Chain 3 (October): The final chain, distributed from 45.32.144[.]255, delivered the Chrysalis backdoor through the same DLL sideloading technique but with updated payloads. Some variants propagated via 95.179.213[.]0 under filenames like install.exe and AutoUpdater.exe.

The rotation between chains suggests active development and operational security awareness. When one chain risked detection, the operators retired it and deployed a replacement within weeks.

The Chrysalis Backdoor

Chrysalis is a custom, feature-rich implant designed for sustained access rather than smash-and-grab operations. Its capabilities include system information gathering, interactive shell spawning, process creation, file upload and download, and a remote uninstall function—a cleanup mechanism that lets operators remove evidence of their presence.

The backdoor communicated with C2 infrastructure at api.skycloudcenter[.]com (currently offline). Its loader used Metasploit block API shellcode, and some variants employed Microsoft Warbird obfuscation—a technique that abuses Microsoft's own code protection framework to make analysis harder.

That Lotus Blossom built a dedicated backdoor for this campaign rather than reusing existing tools from their arsenal signals the level of investment. Commodity malware would've been easier but also more detectable. Chrysalis was built for this specific operation.

Who Got Targeted

Kaspersky documented approximately a dozen targeted machines across multiple regions and sectors:

  • Government organizations in the Philippines
  • Financial institutions in El Salvador
  • Telecommunications providers
  • IT service companies
  • Transportation industry firms
  • Individual users in Vietnam, Australia, and the Philippines

The geographic spread skews toward APAC, consistent with Lotus Blossom's historical targeting. But the inclusion of South American targets (El Salvador) represents an expansion beyond the group's usual operating area.

Attribution to Lotus Blossom

Rapid7's medium-confidence attribution rests on several technical indicators. The attackers used DLL sideloading techniques that exploited legitimate binaries from Trend Micro and Bitdefender—a pattern Lotus Blossom (also tracked as Billbug, Bronze Elgin, Lotus Panda, and Spring Dragon) has used in previous campaigns. The multi-layered shellcode loaders with undocumented system calls match the group's known tradecraft, and the adaptation of public research on Microsoft Warbird abuse aligns with their demonstrated willingness to weaponize academic findings.

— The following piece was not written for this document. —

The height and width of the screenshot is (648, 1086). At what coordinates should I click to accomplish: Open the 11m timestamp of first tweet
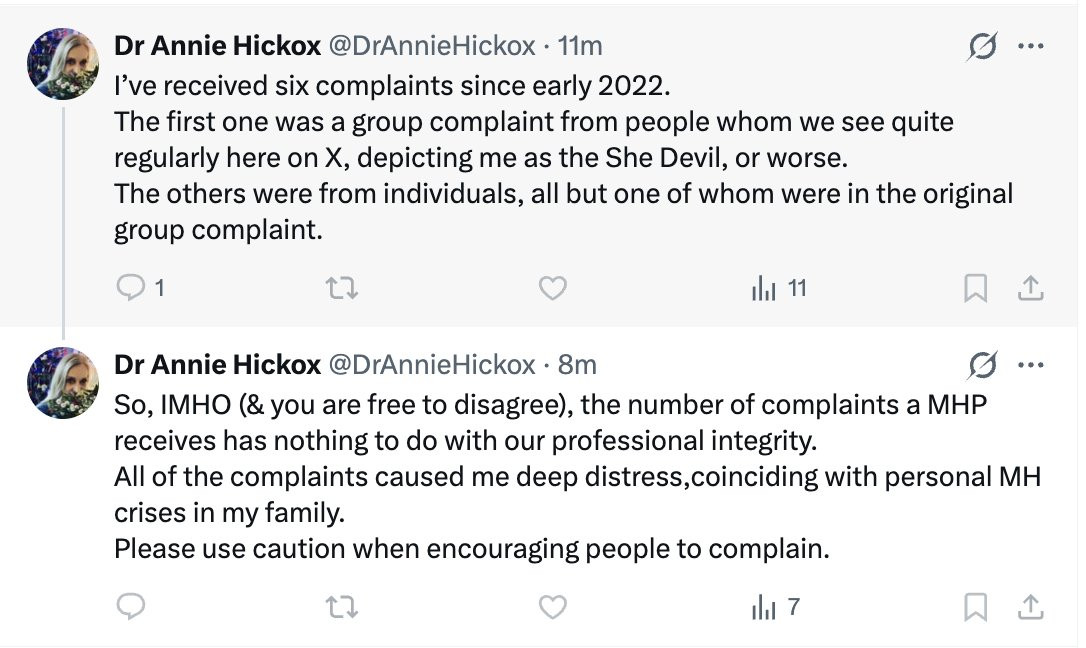click(x=580, y=46)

The EmEditor supply chain compromise we covered in January used a different approach—trojanized installers on the download page rather than update mechanism hijacking—but the broader pattern of text editor targeting is hard to ignore. Developer tools are high-value targets because their users tend to have elevated privileges, access to source code, and SSH keys to production infrastructure.

Indicators of Compromise

C2 servers:

  • api.skycloudcenter[.]com
  • self-dns.it[.]com
  • 45.76.155[.]202
  • 45.32.144[.]255
  • 95.179.213[.]0

Detection guidance: Monitor for execution chains where notepad++.exe spawns gup.exe (the WinGup updater), which then launches an unexpected update.exe process. Connections to the C2 addresses above from any endpoint should trigger immediate investigation.

What to Do

Update Notepad++ to version 8.8.9 or later immediately. The updated WinGup component now verifies both the certificate and signature of downloaded installers, and the update server's XML responses are signed with XMLDSig. The project has also migrated to a new hosting provider.

If you're running any version installed between June and December 2025, assume it may have been compromised. Check for the presence of BluetoothService.exe (a renamed Bitdefender tool), log.dll files in unexpected locations, and connections to the C2 infrastructure listed above. Full malware analysis guidance can help teams assess exposure across their environment.

Supply chain attacks against developer tools carry outsized risk because the blast radius extends to everything those developers build and maintain. When the text editor is compromised, the code that flows through it becomes suspect too.